I remember when… I was afraid to dream. I was afraid that things I wanted were too far-fetched and out of reach. I remember when I was afraid to try. It was too easy to imagine failure so why even embark on a pointless journey. I remember when dreaming seemed silly and something only kids were allowed to do. It seemed that once adulthood sets in everyone wants you to live in “the real world”. For many that meant letting go of long held dreams. For others that just meant keeping your dreams private and secretly continuing to hope for the possibility of making them real.
What is the real world, anyway? Can’t we create our own? There are plenty of people whose life I think is absolutely surreal. Some are famous, some aren’t. You know what, they’re living their “real world”. As fabulous as it is, that’s their reality.

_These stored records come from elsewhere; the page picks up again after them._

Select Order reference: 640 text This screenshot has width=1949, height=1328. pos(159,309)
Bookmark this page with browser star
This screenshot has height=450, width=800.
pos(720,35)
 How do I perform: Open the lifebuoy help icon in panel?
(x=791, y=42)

Why on earth would I believe that a new level of fabulous-ness doesn’t await me? What can’t that be MY real world? Why can’t my real world be whatever I imagine it to be?
Growing up, I was taught to focus on education because it can’t be taken away from you and it can take you places. This is all true. The only problem is that people tend to believe that education can only take you to the places they’ve imagined. Living a life outside of those set boundaries scares the crap out of people. I’m choosing to look outside of those boundaries and see the places I’ve imagined. It looks quite different. I think it’s where my truest happiness lies.

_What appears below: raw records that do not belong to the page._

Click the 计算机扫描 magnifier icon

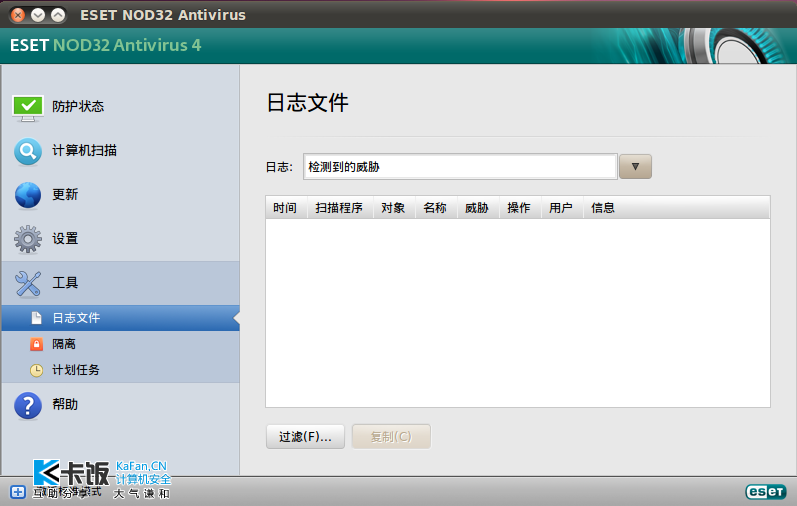pyautogui.click(x=28, y=151)
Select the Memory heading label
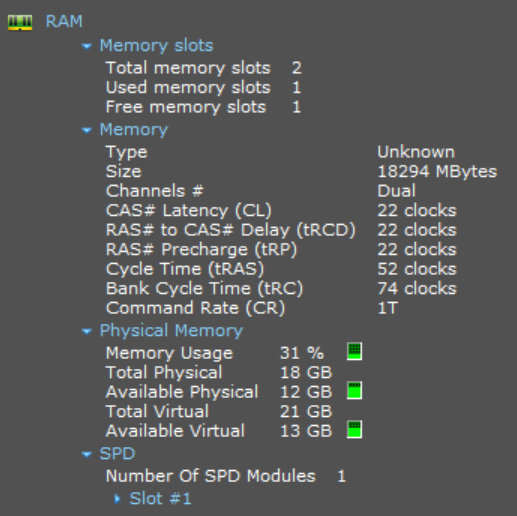This screenshot has width=517, height=516. (x=134, y=130)
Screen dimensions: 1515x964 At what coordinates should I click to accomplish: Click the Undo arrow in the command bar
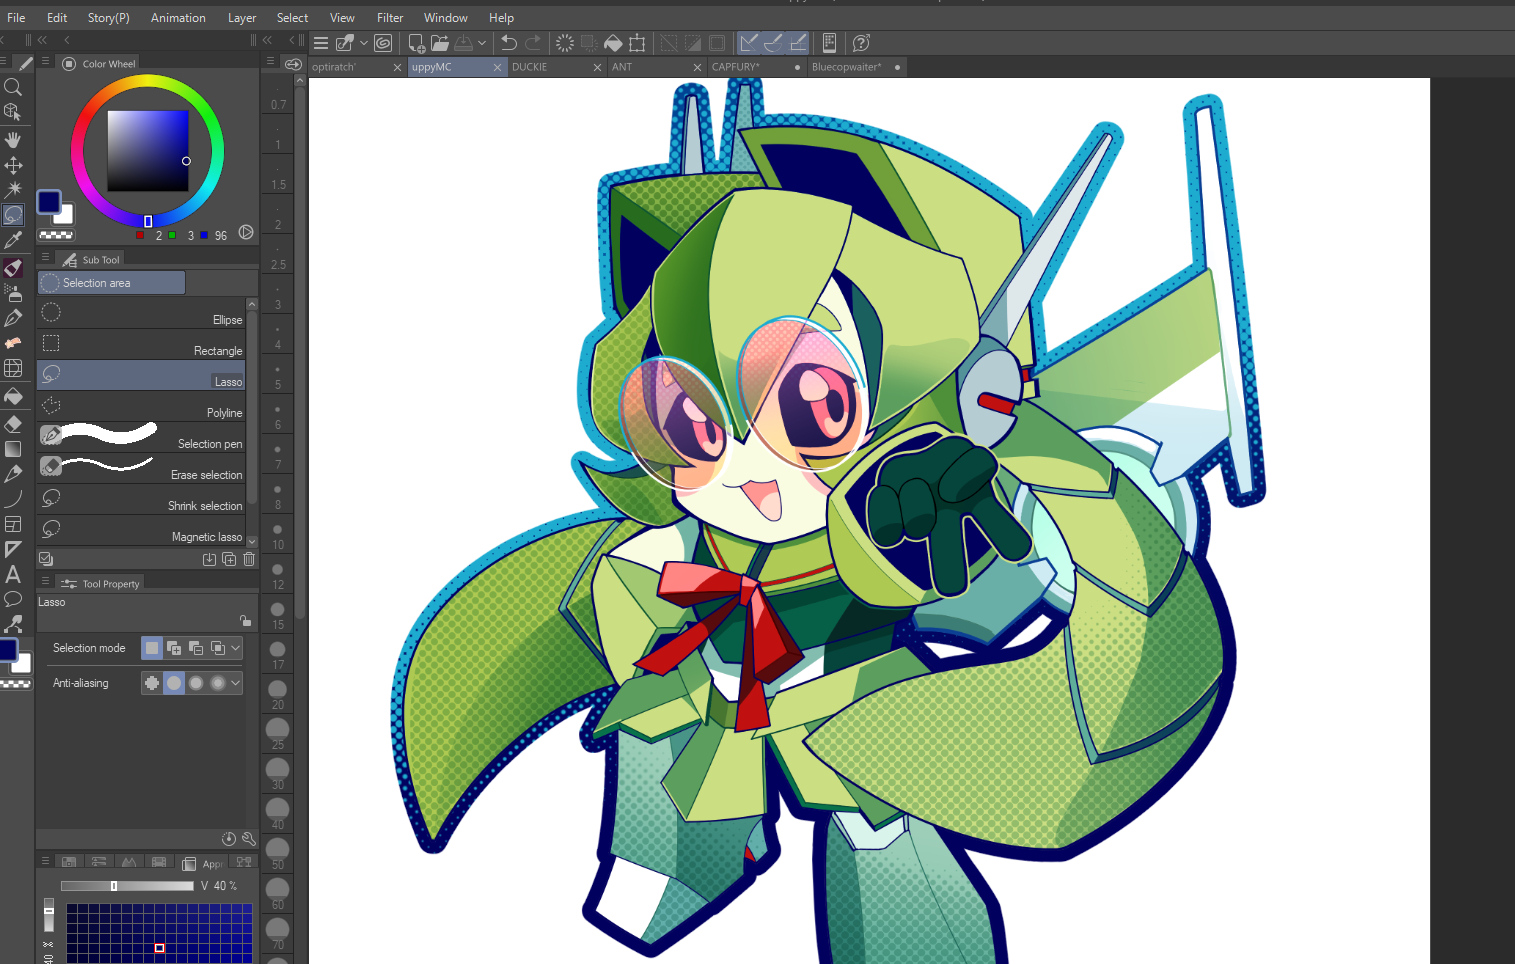(509, 43)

I remember when I stopped believing in the real world. I remember when I stopped believing everything I was told. I just refuse to believe that blessing, whatever it is, doesn’t have my name on it. Why wouldn’t it? Who else would God be saving it for? It’s mine and I’m claiming it. Why wouldn’t I? What does it hurt if I declare it’s mine? I may just be too far away too see that it’s got my name ALL over it.
I have recently begun to believe again in the power of my dreams. These days , I have chosen to let my mind run free with the possibility of what could be. It’s a wonderful feeling to truly believe the world is yours! Sure, every dream may not come true. If I never even believe they can – I haven’t even given them a chance.
Simply put, have you stopped dreaming?